[What you need to do] The response has to be every entry, printed word for word.

--------------------------------

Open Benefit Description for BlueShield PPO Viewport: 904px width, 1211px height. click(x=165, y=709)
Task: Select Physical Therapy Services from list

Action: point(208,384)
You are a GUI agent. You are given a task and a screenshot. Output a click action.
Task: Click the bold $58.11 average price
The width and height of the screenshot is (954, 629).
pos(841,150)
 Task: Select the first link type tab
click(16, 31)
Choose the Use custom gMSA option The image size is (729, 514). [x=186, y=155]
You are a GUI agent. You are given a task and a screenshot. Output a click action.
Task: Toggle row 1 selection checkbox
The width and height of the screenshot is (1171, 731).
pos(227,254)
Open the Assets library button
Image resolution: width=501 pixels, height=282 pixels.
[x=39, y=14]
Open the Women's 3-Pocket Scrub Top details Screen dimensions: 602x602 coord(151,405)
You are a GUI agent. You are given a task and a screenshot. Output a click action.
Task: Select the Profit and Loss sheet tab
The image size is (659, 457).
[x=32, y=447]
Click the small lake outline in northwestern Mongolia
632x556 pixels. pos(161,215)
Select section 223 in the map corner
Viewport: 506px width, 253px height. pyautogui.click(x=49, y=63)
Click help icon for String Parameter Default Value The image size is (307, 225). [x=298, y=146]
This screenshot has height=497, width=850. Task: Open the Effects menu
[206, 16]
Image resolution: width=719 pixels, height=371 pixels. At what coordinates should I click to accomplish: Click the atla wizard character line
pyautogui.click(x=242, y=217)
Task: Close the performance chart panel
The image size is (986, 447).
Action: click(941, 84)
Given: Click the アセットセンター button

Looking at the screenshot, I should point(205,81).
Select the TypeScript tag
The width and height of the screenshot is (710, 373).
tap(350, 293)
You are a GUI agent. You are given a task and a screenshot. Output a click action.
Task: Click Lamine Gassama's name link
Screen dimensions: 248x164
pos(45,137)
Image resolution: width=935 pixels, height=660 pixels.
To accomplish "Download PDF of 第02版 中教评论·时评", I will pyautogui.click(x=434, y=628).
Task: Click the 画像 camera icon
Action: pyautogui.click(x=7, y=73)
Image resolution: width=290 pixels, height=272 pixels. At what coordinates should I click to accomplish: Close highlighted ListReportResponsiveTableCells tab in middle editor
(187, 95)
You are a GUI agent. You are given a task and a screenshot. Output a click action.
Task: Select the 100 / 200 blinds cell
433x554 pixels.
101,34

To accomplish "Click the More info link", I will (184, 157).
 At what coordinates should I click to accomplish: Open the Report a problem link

--------------------------------

[Solution to this exercise]
Open Benefit Description for BlueShield PPO Viewport: 904px width, 1211px height. click(x=165, y=709)
Task: Select Physical Therapy Services from list

Action: point(208,384)
You are a GUI agent. You are given a task and a screenshot. Output a click action.
Task: Click the bold $58.11 average price
The width and height of the screenshot is (954, 629).
pos(841,150)
 Task: Select the first link type tab
click(16, 31)
Choose the Use custom gMSA option The image size is (729, 514). [x=186, y=155]
You are a GUI agent. You are given a task and a screenshot. Output a click action.
Task: Toggle row 1 selection checkbox
The width and height of the screenshot is (1171, 731).
pos(227,254)
Open the Assets library button
Image resolution: width=501 pixels, height=282 pixels.
[x=39, y=14]
Open the Women's 3-Pocket Scrub Top details Screen dimensions: 602x602 coord(151,405)
You are a GUI agent. You are given a task and a screenshot. Output a click action.
Task: Select the Profit and Loss sheet tab
The image size is (659, 457).
[x=32, y=447]
Click the small lake outline in northwestern Mongolia
632x556 pixels. pos(161,215)
Select section 223 in the map corner
Viewport: 506px width, 253px height. pyautogui.click(x=49, y=63)
Click help icon for String Parameter Default Value The image size is (307, 225). [x=298, y=146]
This screenshot has height=497, width=850. Task: Open the Effects menu
[206, 16]
Image resolution: width=719 pixels, height=371 pixels. At what coordinates should I click to accomplish: Click the atla wizard character line
pyautogui.click(x=242, y=217)
Task: Close the performance chart panel
The image size is (986, 447).
Action: click(941, 84)
Given: Click the アセットセンター button

Looking at the screenshot, I should point(205,81).
Select the TypeScript tag
The width and height of the screenshot is (710, 373).
tap(350, 293)
You are a GUI agent. You are given a task and a screenshot. Output a click action.
Task: Click Lamine Gassama's name link
Screen dimensions: 248x164
pos(45,137)
Image resolution: width=935 pixels, height=660 pixels.
To accomplish "Download PDF of 第02版 中教评论·时评", I will pyautogui.click(x=434, y=628).
Task: Click the 画像 camera icon
Action: pyautogui.click(x=7, y=73)
Image resolution: width=290 pixels, height=272 pixels. At what coordinates should I click to accomplish: Close highlighted ListReportResponsiveTableCells tab in middle editor
(187, 95)
You are a GUI agent. You are given a task and a screenshot. Output a click action.
Task: Select the 100 / 200 blinds cell
433x554 pixels.
101,34

To accomplish "Click the More info link", I will (184, 157).
 At what coordinates should I click to accomplish: Open the Report a problem link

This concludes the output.